Ik ga avonturen beleven – zomer 2024

Thema: IK GA AVONTUREN BLEVEN

 

Stilte en kyriëgebed

Jij, windstilte in ons bestaan,

wij rusten in jou…

Wij rusten in jou,

eeuwige Liefde die jij bent.

Vanuit de onrust van ons bestaan,

de onrust van onze ziel,

vanuit de onrust

en de pijn van de wereld,

vanuit de tragiek en soms de schuld,

zoeken wij jou met heel ons hart

en roepen jou aan:

Kyrië eleison!

Ontferm je over ons

in de liefde van Christus, amen.

 

 

Opstapje naar het thema: De avonturier

Liv, een van onze kleindochters, negen jaar, stapte op een dag de deur uit, met een rugtas met koek en een flesje water, en zei tegen haar moeder: ‘Ziezo, ik ga avonturen beleven…’

Kijk, zij begreep waar het in het leven om gaat.

Net als Tom Poes in een verhaal van Ollie B. Bommel.

Op een mooie dag in de lente zei hij: ‘In deze tijd van het jaar heb ik altijd zin om op reis te gaan en avonturen te beleven.’

Daarmee ving hij de twee kernwoorden van vandaag in één zin: reizen en avonturen – immers, het leven is een reis vol avonturen.

Maar herkennen we ze ook, onze avonturen?

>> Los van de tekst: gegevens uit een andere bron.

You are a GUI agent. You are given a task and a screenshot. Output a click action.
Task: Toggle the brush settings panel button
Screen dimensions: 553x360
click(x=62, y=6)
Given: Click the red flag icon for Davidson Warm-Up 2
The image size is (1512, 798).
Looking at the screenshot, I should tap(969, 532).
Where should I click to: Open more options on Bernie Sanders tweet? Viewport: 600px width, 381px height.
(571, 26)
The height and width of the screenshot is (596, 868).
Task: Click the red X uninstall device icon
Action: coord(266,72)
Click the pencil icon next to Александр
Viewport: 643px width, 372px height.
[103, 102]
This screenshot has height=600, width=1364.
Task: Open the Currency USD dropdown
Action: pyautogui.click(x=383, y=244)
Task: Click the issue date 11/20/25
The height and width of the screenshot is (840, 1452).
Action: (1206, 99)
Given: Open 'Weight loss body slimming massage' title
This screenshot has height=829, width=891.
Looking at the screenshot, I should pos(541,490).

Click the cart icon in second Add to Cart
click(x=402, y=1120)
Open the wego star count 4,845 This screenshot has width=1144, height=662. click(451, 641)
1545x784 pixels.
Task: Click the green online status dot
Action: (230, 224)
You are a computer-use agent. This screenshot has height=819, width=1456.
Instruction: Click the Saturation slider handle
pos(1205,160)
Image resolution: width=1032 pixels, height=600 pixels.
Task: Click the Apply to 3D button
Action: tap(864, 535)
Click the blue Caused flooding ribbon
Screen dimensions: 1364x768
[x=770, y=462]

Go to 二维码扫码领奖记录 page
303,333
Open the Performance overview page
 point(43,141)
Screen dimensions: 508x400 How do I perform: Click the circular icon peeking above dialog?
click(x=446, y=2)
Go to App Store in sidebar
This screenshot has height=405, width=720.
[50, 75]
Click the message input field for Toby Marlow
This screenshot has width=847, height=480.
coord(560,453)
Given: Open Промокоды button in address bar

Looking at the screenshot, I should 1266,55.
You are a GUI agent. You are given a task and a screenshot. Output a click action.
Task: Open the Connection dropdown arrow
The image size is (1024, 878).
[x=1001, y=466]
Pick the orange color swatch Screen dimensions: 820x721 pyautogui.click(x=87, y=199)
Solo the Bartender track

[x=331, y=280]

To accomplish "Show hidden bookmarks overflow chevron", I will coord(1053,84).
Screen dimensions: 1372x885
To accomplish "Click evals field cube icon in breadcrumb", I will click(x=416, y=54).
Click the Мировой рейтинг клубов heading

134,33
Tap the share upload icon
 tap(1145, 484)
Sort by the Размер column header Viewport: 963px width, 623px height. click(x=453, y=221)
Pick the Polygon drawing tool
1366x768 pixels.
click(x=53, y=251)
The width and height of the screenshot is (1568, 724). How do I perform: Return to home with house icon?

Of gaat het in ons leven net als in dit verhaal van de avonturier?

 

In een bergdorp woonde een avonturier die op zoek was naar avontuur.

Hij vroeg het aan alle mensen, maar niemand kon hem vertellen waar hij avonturen kon beleven… behalve de schoenmaker.

Hier in ons bergdorp valt niks te beleven, zei de schoenmaker, je moet naar zee gaan, daar zul je het avontuur vinden.

En de avonturier ging op reis.

Hij trok langs dorpen en steden…. waar de pest heerste, en hongersnood, en onderweg moest hij vechten met rovers.

Na een lange, gevaarlijke reis kwam hij bij de zee, waar hij werd opgeslokt door een grote vis, die hem meenam naar de diepste diepten van de oceaan.

Maar een zware storm dreef hen naar de kust, waar de vis hem op het strand spuwde.

Hij leed honger en dorst en besloot terug te keren naar zijn bergdorp.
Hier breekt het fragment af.